▶ **Work to do**
Retype the items from the line containing "This screenshot has" through the line containing "(1405, 723)", both ends included, and omit the pictures.

▶ **Extracted entries**
## begin

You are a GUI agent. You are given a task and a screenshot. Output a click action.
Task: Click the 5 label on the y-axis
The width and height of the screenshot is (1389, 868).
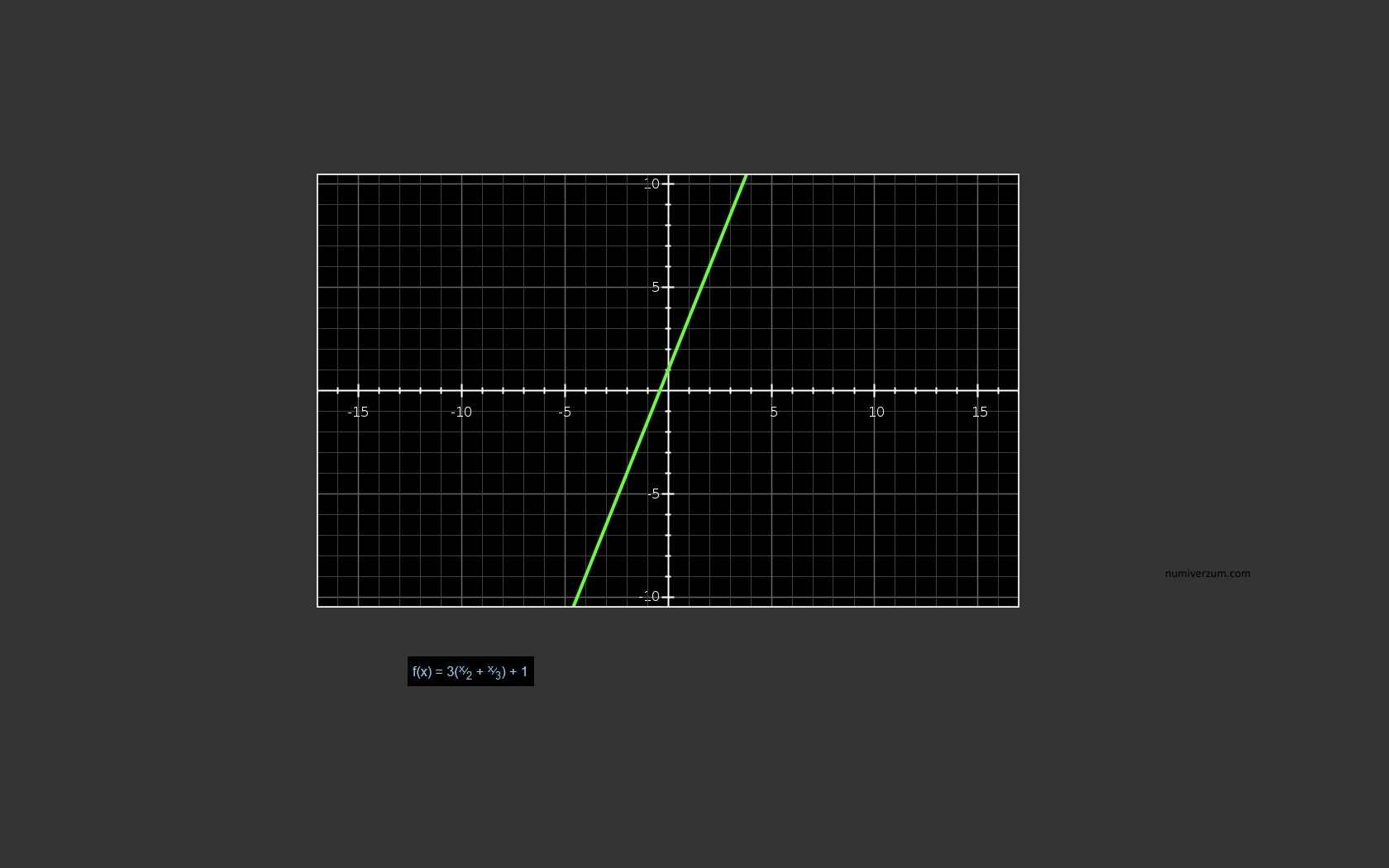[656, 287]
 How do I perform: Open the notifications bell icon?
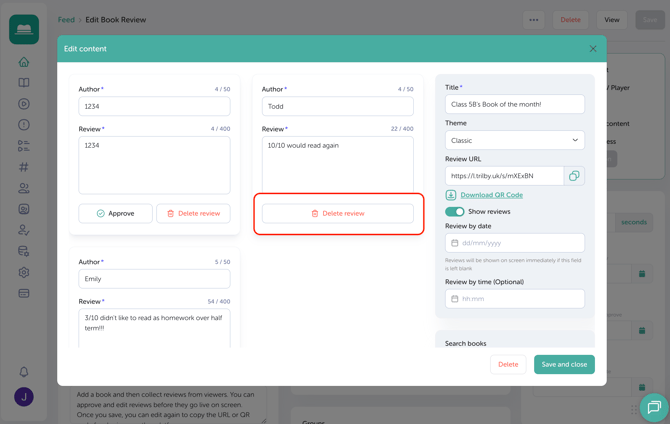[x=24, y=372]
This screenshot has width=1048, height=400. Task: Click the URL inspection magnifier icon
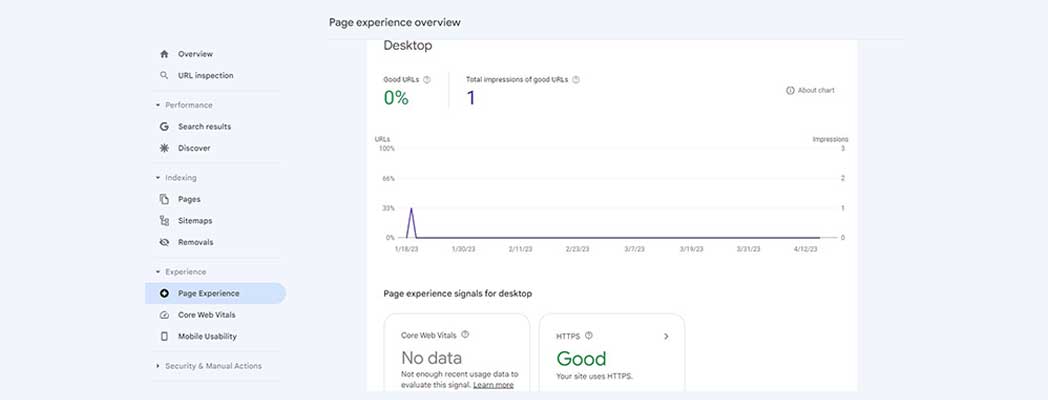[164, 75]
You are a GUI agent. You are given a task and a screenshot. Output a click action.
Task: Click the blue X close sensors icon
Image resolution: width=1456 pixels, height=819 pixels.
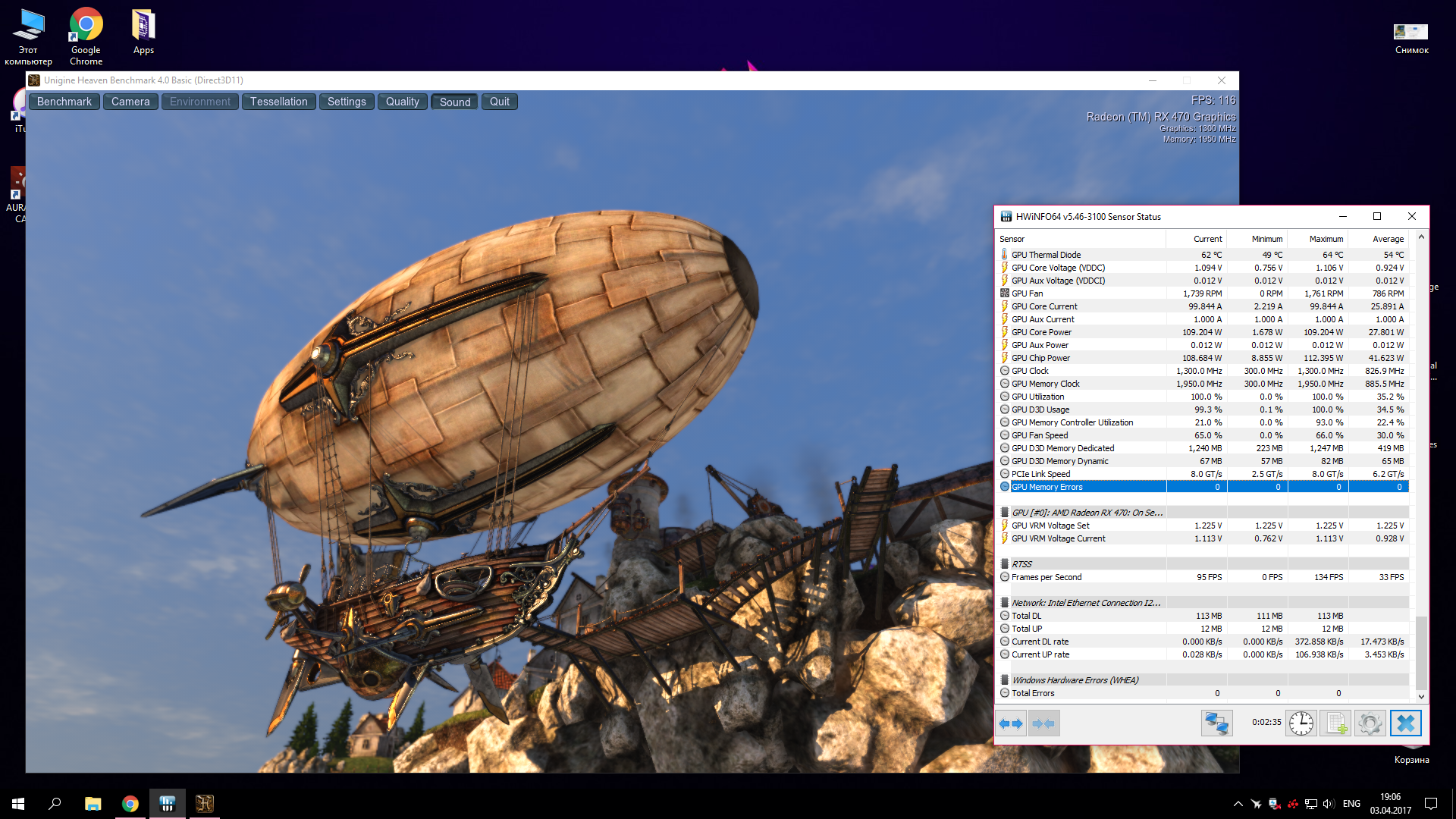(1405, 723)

## end
## begin

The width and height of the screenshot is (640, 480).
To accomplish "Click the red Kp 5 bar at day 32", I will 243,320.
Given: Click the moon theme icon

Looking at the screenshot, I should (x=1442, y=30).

## end

▶ **The reply**
This screenshot has width=1048, height=400. Task: Click the URL inspection magnifier icon
[164, 75]
You are a GUI agent. You are given a task and a screenshot. Output a click action.
Task: Click the blue X close sensors icon
Image resolution: width=1456 pixels, height=819 pixels.
(1405, 723)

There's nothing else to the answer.